Peter frowned. “Sounds like you plan to really thank him.”
“You make me sound like a giant whore.” Susan smiled, then pressed her nose to his. “Forty-five. No more.”
Peter shrugged. “Forty-five. No more.”
Susan planted a kiss on the faux-stitches at the corner of his mouth, then rushed through the door.
“You’d better have your clothes on,” Peter called after her.
Susan’s Doc Martens clapped dully against the damp street, but her guardian angel or vampire, whichever, made no such sound as he strolled. When he gave Susan his threadbare pea coat, she slipped into and pressed it to her face, breathing in the scent of age.
They reached the apartment just as a light rain began to fall. Susan led Devin inside and up the creaking, slanting stairway to their room.
“Ah, very nice,” he said when she opened the door. She stepped aside to allow him to enter first, but he did not move.
“A decent Deathwalker must first be invited into one’s home,” he told her.
“Please come inside, Mr. McCree.” Then she asked, half teasing, “’Deathwalker?’ You’re not some kind of monster, are you?”

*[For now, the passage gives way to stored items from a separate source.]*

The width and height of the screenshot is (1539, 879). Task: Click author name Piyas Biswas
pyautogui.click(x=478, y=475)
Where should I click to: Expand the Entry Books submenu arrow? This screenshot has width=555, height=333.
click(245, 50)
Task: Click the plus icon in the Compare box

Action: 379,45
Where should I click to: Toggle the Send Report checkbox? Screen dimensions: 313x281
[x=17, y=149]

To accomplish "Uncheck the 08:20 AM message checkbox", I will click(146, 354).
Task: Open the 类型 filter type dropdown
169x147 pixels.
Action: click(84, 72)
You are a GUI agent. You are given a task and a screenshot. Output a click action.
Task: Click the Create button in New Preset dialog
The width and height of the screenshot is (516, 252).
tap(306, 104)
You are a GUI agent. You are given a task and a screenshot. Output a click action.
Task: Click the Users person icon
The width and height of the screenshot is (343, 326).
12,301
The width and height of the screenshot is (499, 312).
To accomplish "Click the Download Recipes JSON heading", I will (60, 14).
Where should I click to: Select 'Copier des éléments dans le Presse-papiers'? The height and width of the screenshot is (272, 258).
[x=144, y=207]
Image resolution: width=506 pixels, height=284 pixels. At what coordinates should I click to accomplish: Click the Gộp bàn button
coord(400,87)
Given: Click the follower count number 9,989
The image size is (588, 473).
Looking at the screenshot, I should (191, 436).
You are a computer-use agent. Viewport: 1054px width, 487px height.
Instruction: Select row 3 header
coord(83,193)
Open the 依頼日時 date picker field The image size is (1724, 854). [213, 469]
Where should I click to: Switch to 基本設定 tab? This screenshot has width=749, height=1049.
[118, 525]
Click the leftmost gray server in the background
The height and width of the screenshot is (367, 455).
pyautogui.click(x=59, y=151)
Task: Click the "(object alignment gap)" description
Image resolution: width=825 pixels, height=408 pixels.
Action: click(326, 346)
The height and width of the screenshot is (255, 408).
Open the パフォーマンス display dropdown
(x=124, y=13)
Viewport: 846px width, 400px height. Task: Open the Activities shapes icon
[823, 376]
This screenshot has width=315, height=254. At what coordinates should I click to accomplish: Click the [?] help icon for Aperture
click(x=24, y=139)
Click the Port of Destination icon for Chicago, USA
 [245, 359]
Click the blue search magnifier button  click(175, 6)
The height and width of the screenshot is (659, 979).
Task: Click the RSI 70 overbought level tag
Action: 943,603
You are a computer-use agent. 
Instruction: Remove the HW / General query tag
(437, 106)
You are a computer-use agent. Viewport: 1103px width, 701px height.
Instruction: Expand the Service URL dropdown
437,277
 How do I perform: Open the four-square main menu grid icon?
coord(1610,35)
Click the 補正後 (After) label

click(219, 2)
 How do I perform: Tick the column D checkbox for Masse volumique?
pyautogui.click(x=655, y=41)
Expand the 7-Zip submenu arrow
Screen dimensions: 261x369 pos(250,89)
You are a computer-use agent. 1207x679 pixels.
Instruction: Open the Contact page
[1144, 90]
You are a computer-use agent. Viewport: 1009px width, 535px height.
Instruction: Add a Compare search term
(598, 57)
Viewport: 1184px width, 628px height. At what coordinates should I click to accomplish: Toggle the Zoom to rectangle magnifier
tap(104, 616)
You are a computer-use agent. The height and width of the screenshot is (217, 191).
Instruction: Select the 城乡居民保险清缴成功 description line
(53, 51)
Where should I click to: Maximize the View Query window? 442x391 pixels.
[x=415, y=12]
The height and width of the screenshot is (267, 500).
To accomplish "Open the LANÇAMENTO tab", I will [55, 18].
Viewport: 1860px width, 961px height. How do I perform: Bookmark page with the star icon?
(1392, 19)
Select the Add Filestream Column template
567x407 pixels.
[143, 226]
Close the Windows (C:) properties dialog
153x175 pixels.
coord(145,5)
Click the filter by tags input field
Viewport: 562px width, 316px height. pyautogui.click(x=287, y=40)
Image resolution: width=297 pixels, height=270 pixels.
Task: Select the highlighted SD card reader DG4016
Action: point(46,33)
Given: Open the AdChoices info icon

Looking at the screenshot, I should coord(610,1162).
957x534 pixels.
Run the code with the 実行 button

Devin kissed her more gently than she had ever been kissed. “Do I look like a monster?”
“N-no,” she stammered, taking a handful of his shirt and pulling him across the threshold.
The place was low rent and even lower square footage. If they were not twins, it was doubtful she would be able to live so amicably with Peter in such a tight space. The wood floors were scratched, the hot water did not always work and the kitchen was a two-burner stove and a refrigerator barely wide enough to accommodate a frozen pizza. Susan had bought a foldout love seat from the Goodwill store for ten dollars, and Peter had brought his thirteen-inch black and white television from home. They had painted the walls with murals of monsters, Goths, castles, mystic creatures and lands—the landlord would have a stroke when they moved out. It smelled of cheap patchouli incense and mold.
Susan peeled off the wool coat and draped it on the back of a desk chair. “Sit down. I’ll get us something to drink.”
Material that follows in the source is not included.